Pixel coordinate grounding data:

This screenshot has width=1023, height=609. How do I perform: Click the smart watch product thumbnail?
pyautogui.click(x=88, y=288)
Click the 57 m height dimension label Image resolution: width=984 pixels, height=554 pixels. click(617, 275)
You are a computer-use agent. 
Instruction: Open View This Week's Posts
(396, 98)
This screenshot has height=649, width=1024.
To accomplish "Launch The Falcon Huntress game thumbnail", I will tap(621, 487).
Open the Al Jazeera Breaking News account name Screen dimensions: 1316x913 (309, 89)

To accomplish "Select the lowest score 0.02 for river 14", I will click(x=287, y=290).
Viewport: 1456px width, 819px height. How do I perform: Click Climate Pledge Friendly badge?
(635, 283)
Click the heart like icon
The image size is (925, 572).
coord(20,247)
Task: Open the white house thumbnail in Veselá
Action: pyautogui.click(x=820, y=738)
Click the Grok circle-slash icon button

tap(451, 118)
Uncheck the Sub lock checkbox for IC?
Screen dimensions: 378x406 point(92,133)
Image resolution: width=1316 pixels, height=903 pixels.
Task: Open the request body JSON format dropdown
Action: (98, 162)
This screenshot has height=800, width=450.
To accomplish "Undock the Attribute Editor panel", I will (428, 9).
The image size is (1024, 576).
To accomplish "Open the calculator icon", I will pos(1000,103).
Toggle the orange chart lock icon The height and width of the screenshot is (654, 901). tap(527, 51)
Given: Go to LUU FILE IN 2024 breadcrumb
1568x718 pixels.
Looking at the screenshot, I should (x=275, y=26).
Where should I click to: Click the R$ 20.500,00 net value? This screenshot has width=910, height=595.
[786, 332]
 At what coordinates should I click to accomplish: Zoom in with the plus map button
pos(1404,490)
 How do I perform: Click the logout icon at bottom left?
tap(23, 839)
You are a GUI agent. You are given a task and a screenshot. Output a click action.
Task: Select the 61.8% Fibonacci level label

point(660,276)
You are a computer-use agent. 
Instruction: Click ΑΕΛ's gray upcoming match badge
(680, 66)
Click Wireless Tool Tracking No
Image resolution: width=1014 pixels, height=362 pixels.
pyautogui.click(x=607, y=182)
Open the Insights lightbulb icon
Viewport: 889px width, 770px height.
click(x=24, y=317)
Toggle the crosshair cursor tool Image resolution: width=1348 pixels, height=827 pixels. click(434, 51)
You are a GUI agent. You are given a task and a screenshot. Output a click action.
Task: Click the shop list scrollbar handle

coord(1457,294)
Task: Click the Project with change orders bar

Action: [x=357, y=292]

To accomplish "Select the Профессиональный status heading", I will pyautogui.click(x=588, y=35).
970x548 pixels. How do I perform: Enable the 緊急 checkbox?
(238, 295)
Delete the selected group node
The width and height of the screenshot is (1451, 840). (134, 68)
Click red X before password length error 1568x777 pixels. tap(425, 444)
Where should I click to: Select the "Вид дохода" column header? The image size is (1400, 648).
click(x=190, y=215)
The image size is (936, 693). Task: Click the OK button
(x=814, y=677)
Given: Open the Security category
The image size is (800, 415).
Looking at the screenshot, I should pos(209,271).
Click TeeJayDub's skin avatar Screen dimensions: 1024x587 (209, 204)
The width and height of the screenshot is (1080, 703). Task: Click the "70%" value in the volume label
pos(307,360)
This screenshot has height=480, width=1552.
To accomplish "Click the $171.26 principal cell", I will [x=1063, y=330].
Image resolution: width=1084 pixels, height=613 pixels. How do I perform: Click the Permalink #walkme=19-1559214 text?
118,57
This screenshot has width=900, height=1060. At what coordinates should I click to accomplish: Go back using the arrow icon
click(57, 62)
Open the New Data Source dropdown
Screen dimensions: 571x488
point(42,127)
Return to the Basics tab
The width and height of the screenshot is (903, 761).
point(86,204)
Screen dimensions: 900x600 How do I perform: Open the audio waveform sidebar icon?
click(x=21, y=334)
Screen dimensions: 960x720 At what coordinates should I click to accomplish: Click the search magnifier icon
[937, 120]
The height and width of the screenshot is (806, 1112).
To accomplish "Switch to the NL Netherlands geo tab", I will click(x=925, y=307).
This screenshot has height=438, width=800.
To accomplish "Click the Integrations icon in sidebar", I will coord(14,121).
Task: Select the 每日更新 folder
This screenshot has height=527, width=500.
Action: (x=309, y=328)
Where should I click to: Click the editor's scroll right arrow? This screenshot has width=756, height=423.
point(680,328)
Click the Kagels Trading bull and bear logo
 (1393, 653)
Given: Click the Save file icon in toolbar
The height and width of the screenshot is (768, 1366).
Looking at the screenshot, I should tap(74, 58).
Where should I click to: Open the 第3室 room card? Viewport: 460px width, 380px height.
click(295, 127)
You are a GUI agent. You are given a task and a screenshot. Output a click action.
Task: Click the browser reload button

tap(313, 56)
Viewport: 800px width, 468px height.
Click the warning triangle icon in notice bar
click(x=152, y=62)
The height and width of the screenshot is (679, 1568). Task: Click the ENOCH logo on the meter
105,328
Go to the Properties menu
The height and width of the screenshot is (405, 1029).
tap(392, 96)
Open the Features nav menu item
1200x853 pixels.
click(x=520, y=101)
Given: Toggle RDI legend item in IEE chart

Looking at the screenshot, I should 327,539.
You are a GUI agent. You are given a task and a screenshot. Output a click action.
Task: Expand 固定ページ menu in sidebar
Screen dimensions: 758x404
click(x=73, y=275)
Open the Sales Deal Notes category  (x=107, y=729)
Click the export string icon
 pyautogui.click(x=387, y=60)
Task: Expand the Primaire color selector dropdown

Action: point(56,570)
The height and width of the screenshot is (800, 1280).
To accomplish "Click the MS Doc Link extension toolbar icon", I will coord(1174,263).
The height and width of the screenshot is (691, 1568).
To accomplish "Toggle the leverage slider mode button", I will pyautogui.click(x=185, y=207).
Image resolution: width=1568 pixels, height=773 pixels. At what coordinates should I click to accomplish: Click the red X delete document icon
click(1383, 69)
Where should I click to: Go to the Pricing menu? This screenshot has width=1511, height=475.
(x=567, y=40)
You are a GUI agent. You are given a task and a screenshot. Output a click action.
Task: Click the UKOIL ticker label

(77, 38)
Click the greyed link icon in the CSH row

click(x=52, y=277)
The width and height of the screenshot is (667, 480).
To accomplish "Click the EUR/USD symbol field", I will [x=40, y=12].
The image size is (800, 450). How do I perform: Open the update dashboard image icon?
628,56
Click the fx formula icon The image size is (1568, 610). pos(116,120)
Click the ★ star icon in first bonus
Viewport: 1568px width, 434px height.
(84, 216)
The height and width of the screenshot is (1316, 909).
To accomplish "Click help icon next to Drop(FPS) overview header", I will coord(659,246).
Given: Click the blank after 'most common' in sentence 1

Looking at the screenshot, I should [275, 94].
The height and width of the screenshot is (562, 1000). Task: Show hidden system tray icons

▶ **TASK PROMPT**
Every record above must be printed again exactly.

▶ **ANSWER TO THIS TASK**
This screenshot has width=1023, height=609. How do I perform: Click the smart watch product thumbnail?
pyautogui.click(x=88, y=288)
Click the 57 m height dimension label Image resolution: width=984 pixels, height=554 pixels. click(617, 275)
You are a computer-use agent. 
Instruction: Open View This Week's Posts
(396, 98)
This screenshot has height=649, width=1024.
To accomplish "Launch The Falcon Huntress game thumbnail", I will tap(621, 487).
Open the Al Jazeera Breaking News account name Screen dimensions: 1316x913 (309, 89)

To accomplish "Select the lowest score 0.02 for river 14", I will click(x=287, y=290).
Viewport: 1456px width, 819px height. How do I perform: Click Climate Pledge Friendly badge?
(635, 283)
Click the heart like icon
The image size is (925, 572).
coord(20,247)
Task: Open the white house thumbnail in Veselá
Action: pyautogui.click(x=820, y=738)
Click the Grok circle-slash icon button

tap(451, 118)
Uncheck the Sub lock checkbox for IC?
Screen dimensions: 378x406 point(92,133)
Image resolution: width=1316 pixels, height=903 pixels.
Task: Open the request body JSON format dropdown
Action: (98, 162)
This screenshot has height=800, width=450.
To accomplish "Undock the Attribute Editor panel", I will (428, 9).
The image size is (1024, 576).
To accomplish "Open the calculator icon", I will pos(1000,103).
Toggle the orange chart lock icon The height and width of the screenshot is (654, 901). tap(527, 51)
Given: Go to LUU FILE IN 2024 breadcrumb
1568x718 pixels.
Looking at the screenshot, I should (x=275, y=26).
Where should I click to: Click the R$ 20.500,00 net value? This screenshot has width=910, height=595.
[786, 332]
 At what coordinates should I click to accomplish: Zoom in with the plus map button
pos(1404,490)
 How do I perform: Click the logout icon at bottom left?
tap(23, 839)
You are a GUI agent. You are given a task and a screenshot. Output a click action.
Task: Select the 61.8% Fibonacci level label

point(660,276)
You are a computer-use agent. 
Instruction: Click ΑΕΛ's gray upcoming match badge
(680, 66)
Click Wireless Tool Tracking No
Image resolution: width=1014 pixels, height=362 pixels.
pyautogui.click(x=607, y=182)
Open the Insights lightbulb icon
Viewport: 889px width, 770px height.
click(x=24, y=317)
Toggle the crosshair cursor tool Image resolution: width=1348 pixels, height=827 pixels. click(434, 51)
You are a GUI agent. You are given a task and a screenshot. Output a click action.
Task: Click the shop list scrollbar handle

coord(1457,294)
Task: Click the Project with change orders bar

Action: [x=357, y=292]

To accomplish "Select the Профессиональный status heading", I will pyautogui.click(x=588, y=35).
970x548 pixels. How do I perform: Enable the 緊急 checkbox?
(238, 295)
Delete the selected group node
The width and height of the screenshot is (1451, 840). (134, 68)
Click red X before password length error 1568x777 pixels. tap(425, 444)
Where should I click to: Select the "Вид дохода" column header? The image size is (1400, 648).
click(x=190, y=215)
The image size is (936, 693). Task: Click the OK button
(x=814, y=677)
Given: Open the Security category
The image size is (800, 415).
Looking at the screenshot, I should pos(209,271).
Click TeeJayDub's skin avatar Screen dimensions: 1024x587 (209, 204)
The width and height of the screenshot is (1080, 703). Task: Click the "70%" value in the volume label
pos(307,360)
This screenshot has height=480, width=1552.
To accomplish "Click the $171.26 principal cell", I will [x=1063, y=330].
Image resolution: width=1084 pixels, height=613 pixels. How do I perform: Click the Permalink #walkme=19-1559214 text?
118,57
This screenshot has width=900, height=1060. At what coordinates should I click to accomplish: Go back using the arrow icon
click(57, 62)
Open the New Data Source dropdown
Screen dimensions: 571x488
point(42,127)
Return to the Basics tab
The width and height of the screenshot is (903, 761).
point(86,204)
Screen dimensions: 900x600 How do I perform: Open the audio waveform sidebar icon?
click(x=21, y=334)
Screen dimensions: 960x720 At what coordinates should I click to accomplish: Click the search magnifier icon
[937, 120]
The height and width of the screenshot is (806, 1112).
To accomplish "Switch to the NL Netherlands geo tab", I will click(x=925, y=307).
This screenshot has height=438, width=800.
To accomplish "Click the Integrations icon in sidebar", I will coord(14,121).
Task: Select the 每日更新 folder
This screenshot has height=527, width=500.
Action: (x=309, y=328)
Where should I click to: Click the editor's scroll right arrow? This screenshot has width=756, height=423.
point(680,328)
Click the Kagels Trading bull and bear logo
 (1393, 653)
Given: Click the Save file icon in toolbar
The height and width of the screenshot is (768, 1366).
Looking at the screenshot, I should tap(74, 58).
Where should I click to: Open the 第3室 room card? Viewport: 460px width, 380px height.
click(295, 127)
You are a GUI agent. You are given a task and a screenshot. Output a click action.
Task: Click the browser reload button

tap(313, 56)
Viewport: 800px width, 468px height.
Click the warning triangle icon in notice bar
click(x=152, y=62)
The height and width of the screenshot is (679, 1568). Task: Click the ENOCH logo on the meter
105,328
Go to the Properties menu
The height and width of the screenshot is (405, 1029).
tap(392, 96)
Open the Features nav menu item
1200x853 pixels.
click(x=520, y=101)
Given: Toggle RDI legend item in IEE chart

Looking at the screenshot, I should 327,539.
You are a GUI agent. You are given a task and a screenshot. Output a click action.
Task: Expand 固定ページ menu in sidebar
Screen dimensions: 758x404
click(x=73, y=275)
Open the Sales Deal Notes category  (x=107, y=729)
Click the export string icon
 pyautogui.click(x=387, y=60)
Task: Expand the Primaire color selector dropdown

Action: point(56,570)
The height and width of the screenshot is (800, 1280).
To accomplish "Click the MS Doc Link extension toolbar icon", I will coord(1174,263).
The height and width of the screenshot is (691, 1568).
To accomplish "Toggle the leverage slider mode button", I will pyautogui.click(x=185, y=207).
Image resolution: width=1568 pixels, height=773 pixels. At what coordinates should I click to accomplish: Click the red X delete document icon
click(1383, 69)
Where should I click to: Go to the Pricing menu? This screenshot has width=1511, height=475.
(x=567, y=40)
You are a GUI agent. You are given a task and a screenshot. Output a click action.
Task: Click the UKOIL ticker label

(77, 38)
Click the greyed link icon in the CSH row

click(x=52, y=277)
The width and height of the screenshot is (667, 480).
To accomplish "Click the EUR/USD symbol field", I will [x=40, y=12].
The image size is (800, 450). How do I perform: Open the update dashboard image icon?
628,56
Click the fx formula icon The image size is (1568, 610). pos(116,120)
Click the ★ star icon in first bonus
Viewport: 1568px width, 434px height.
(84, 216)
The height and width of the screenshot is (1316, 909).
To accomplish "Click help icon next to Drop(FPS) overview header", I will coord(659,246).
Given: Click the blank after 'most common' in sentence 1

Looking at the screenshot, I should [275, 94].
The height and width of the screenshot is (562, 1000). Task: Show hidden system tray icons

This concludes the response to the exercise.